Regular articles in this issue start with the paper that is the topic of our Image Section, in which we highlight striking figures that illustrate important new discoveries. In that article, Du et al. show that cocaine-induced ischemia in the prefrontal cortex is associated with escalation of cocaine intake in rodents [85]. In other original research articles, we present key new advances across multiple fields. Kendler et al. show that the risk for drug abuse, alcohol use disorder, and psychosocial dysfunction in offspring from high-density pedigrees is moderated by personal, family, and community factors [86]. Harrison et al. present a systematic review and meta-analysis of the neuropathology of bipolar disorder [87]. Brikell et al. examine the contribution of common genetic risk variants for attention-deficit/hyperactivity disorder (ADHD) to a general factor of childhood psychopathology. Their results suggest that common genetic risk variants associated with ADHD, and captured by polygenic risk scores (PRS), also influence a general genetic liability towards broad childhood psychopathology in the general population, in addition to a specific association with hyperactivity/impulsivity symptoms [88].

In our beautiful cover article, Sun et al. conducted large-scale mapping of cortical alterations in 22q11.2 deletion syndrome demonstrating convergence with idiopathic psychosis and effects of deletion size [89]. They found a robust neuroanatomic signature of 22q11DS, and the first evidence that deletion size impacts brain structure and that psychotic illness in this highly penetrant deletion was associated with similar neuroanatomic abnormalities to idiopathic schizophrenia.

Our original research articles continue with other remarkable papers. Amal et al. provide evidence that mutation in a mouse model of autism leads to changes in the S-nitroso-proteome and affects key proteins involved in vesicle release and synaptic function [90]. In a randomized clinical trial conducted in Japan, Yamasue et al. studied the effects of intranasal oxytocin on the core social symptoms of autism spectrum disorder (ADS) [91]. They did not find highly beneficial clinical outcomes other than on repetitive behavior and gaze fixation on socially relevant regions. There were no significant differences in the prevalence of adverse events between groups. Based on their findings, they cannot recommend continuous intranasal oxytocin treatment alone at the current dose and duration for treatment of the core social symptoms of high-functioning ASD in adult men, although this large-scale trial suggests oxytocin’s possibility to treat ASD repetitive behavior. Bis et al. used whole-exome sequencing to identify novel rare and common AD-associated variants involved in immune response and transcriptional regulation [92]. In our last original article, Temido-Ferreira shows that age-related shift in long-term depression (LTD), is dependent on neuronal adenosine A2A receptors (A2AR) interplay with metabotropic glutamate receptor type 5 (mGluR5) and N-Methyl-d-aspartate (NMDA) receptors [93]. The authors suggest that this A2AR/mGluR5/NMDAR interaction might prove a suitable alternative for regulating aberrant mGluR5/NMDAR signaling in AD without disrupting their constitutive activity.

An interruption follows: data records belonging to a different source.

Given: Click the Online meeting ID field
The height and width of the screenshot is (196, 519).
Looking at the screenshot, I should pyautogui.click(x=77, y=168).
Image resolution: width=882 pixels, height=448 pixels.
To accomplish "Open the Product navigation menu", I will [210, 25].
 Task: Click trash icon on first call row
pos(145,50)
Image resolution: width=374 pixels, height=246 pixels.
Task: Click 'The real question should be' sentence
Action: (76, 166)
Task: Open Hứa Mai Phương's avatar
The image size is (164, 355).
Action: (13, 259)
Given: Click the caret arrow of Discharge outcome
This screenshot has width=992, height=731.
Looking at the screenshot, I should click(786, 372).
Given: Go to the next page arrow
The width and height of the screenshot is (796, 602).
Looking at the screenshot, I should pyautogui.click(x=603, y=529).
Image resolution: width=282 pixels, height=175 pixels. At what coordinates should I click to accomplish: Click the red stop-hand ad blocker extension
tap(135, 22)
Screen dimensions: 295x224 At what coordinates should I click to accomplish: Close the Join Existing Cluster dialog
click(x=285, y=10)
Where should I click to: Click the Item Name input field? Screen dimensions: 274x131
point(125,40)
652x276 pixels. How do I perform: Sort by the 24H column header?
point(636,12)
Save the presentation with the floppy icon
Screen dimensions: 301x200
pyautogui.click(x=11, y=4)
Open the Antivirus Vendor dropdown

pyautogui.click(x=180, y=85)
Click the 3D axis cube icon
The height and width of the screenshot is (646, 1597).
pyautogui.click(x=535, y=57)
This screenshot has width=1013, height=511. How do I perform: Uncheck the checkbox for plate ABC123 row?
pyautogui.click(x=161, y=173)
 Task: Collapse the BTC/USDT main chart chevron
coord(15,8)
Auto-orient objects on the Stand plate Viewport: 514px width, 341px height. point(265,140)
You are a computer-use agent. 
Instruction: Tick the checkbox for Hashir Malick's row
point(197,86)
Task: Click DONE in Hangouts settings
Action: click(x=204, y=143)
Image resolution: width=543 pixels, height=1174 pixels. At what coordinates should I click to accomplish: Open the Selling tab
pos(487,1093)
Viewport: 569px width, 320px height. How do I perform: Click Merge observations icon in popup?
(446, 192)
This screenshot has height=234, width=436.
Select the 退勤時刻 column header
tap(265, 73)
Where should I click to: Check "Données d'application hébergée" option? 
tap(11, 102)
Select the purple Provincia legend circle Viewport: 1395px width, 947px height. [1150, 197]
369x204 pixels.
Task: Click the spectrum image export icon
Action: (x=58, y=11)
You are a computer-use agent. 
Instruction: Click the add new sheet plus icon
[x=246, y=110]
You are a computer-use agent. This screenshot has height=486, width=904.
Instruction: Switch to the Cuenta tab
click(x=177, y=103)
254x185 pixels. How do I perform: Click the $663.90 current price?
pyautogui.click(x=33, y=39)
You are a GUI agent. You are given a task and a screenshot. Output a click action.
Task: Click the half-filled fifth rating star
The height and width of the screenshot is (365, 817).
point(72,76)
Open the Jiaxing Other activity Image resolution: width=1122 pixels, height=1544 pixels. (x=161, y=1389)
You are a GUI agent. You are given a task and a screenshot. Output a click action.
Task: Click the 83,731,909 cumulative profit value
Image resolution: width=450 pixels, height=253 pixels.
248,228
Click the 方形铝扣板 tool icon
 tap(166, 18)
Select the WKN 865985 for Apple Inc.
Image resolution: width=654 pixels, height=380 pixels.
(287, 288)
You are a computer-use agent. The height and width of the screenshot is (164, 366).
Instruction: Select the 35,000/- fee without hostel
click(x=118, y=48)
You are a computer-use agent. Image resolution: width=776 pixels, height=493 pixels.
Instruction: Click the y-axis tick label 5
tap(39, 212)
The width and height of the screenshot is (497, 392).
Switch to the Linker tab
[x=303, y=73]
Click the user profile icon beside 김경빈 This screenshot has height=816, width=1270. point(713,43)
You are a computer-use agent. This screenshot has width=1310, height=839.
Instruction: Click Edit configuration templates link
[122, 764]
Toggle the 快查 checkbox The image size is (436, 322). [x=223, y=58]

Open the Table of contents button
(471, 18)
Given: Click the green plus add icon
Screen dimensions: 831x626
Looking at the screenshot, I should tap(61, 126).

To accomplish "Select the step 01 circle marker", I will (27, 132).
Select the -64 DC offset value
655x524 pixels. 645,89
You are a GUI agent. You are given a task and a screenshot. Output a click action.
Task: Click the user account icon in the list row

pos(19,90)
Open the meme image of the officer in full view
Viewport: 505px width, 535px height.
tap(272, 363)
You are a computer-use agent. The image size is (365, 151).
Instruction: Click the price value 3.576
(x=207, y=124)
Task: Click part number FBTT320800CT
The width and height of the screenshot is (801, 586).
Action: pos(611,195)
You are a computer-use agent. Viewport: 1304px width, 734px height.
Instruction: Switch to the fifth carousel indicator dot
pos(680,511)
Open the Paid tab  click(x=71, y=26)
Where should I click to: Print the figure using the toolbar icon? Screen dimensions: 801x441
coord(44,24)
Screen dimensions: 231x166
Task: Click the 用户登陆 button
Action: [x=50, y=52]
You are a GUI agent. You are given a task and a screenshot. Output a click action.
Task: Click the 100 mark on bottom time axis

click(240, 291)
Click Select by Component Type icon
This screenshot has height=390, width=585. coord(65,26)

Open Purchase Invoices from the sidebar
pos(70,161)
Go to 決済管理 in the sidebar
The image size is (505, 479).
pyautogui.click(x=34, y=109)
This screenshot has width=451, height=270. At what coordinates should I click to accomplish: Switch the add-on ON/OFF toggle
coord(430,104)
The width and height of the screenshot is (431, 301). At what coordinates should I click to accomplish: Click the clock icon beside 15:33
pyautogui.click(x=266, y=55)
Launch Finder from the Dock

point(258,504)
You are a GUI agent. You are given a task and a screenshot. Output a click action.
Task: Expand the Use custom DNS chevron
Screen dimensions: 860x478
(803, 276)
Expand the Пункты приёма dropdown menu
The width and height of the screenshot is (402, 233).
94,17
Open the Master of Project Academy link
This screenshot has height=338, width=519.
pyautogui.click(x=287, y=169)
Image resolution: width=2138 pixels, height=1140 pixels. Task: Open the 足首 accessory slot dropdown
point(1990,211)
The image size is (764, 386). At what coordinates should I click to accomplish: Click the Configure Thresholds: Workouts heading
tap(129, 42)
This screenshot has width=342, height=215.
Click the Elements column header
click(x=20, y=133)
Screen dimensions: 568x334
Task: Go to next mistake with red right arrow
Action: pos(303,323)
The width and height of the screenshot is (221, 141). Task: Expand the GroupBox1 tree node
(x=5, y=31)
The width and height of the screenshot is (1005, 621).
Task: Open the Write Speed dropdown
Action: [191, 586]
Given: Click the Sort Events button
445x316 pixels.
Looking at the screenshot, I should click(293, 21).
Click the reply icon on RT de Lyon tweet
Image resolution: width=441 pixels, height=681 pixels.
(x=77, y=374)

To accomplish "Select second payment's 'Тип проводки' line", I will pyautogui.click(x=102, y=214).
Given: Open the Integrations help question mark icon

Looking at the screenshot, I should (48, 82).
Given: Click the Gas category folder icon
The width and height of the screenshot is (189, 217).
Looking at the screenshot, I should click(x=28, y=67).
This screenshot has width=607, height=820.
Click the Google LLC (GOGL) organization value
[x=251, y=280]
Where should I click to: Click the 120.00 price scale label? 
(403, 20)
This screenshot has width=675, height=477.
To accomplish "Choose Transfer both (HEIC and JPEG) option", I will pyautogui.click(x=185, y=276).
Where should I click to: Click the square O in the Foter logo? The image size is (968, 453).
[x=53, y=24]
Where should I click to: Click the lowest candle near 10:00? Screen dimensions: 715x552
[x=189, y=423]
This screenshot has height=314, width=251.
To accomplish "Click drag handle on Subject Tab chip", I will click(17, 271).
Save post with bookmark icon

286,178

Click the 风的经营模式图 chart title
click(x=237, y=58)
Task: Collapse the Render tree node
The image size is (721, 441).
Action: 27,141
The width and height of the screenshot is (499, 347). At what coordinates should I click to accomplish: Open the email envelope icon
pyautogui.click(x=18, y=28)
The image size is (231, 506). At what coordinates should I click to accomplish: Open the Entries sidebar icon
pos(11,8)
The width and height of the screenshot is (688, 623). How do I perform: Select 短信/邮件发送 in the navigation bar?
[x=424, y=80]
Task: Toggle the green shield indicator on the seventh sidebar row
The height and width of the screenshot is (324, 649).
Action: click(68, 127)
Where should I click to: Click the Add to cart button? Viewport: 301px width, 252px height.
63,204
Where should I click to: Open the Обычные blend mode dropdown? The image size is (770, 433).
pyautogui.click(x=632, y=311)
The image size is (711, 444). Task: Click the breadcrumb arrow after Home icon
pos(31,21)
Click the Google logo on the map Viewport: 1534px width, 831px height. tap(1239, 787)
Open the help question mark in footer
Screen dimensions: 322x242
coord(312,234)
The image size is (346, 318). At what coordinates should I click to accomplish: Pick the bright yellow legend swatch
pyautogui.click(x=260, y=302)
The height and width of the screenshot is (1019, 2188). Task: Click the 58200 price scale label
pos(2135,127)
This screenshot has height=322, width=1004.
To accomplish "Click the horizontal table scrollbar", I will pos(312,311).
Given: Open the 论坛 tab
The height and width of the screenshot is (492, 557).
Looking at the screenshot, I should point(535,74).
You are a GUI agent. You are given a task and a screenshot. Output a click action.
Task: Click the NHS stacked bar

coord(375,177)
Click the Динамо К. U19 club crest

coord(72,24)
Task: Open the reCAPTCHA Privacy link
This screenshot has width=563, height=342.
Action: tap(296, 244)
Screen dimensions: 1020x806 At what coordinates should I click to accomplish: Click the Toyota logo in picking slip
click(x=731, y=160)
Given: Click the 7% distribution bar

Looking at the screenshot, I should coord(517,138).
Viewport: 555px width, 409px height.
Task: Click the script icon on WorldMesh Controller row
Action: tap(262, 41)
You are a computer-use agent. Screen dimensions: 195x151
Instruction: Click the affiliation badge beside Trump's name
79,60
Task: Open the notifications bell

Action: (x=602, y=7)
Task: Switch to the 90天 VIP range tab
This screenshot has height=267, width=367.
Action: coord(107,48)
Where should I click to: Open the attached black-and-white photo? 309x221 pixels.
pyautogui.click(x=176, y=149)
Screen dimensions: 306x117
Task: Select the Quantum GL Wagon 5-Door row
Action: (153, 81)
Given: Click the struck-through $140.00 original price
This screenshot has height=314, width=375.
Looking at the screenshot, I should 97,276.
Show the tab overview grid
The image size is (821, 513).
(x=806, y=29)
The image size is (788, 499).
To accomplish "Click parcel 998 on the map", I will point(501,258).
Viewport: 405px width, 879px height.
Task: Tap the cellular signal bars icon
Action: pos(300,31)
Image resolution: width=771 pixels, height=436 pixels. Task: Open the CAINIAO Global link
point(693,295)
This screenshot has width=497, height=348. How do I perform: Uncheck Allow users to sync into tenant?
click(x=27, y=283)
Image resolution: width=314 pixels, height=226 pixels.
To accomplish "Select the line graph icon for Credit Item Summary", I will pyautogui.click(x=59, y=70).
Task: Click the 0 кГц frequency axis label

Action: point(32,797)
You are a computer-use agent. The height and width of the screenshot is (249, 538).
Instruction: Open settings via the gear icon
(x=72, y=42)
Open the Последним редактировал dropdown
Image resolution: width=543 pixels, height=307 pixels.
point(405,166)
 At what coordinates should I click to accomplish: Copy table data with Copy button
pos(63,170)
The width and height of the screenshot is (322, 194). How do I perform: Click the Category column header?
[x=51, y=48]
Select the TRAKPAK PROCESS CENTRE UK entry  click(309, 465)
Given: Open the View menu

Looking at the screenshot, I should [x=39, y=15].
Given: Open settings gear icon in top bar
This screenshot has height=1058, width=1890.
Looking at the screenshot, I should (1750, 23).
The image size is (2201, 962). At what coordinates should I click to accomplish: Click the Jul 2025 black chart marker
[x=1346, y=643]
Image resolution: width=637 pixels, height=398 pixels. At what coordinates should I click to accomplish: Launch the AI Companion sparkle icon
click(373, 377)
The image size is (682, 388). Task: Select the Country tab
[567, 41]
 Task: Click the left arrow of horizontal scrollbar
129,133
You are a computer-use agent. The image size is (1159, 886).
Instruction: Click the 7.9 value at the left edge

These superb articles across a variety of field of great importance to the broad field of molecular psychiatry demonstrate that Molecular Psychiatry, with a new IF of 12.384, is now the premier journal in our field that integrates clinical psychiatry with molecular neurobiology, genetics/genomics, imaging, and other state-of-the-art approaches that unravel the pathways and mechanisms underlying psychiatric disorders.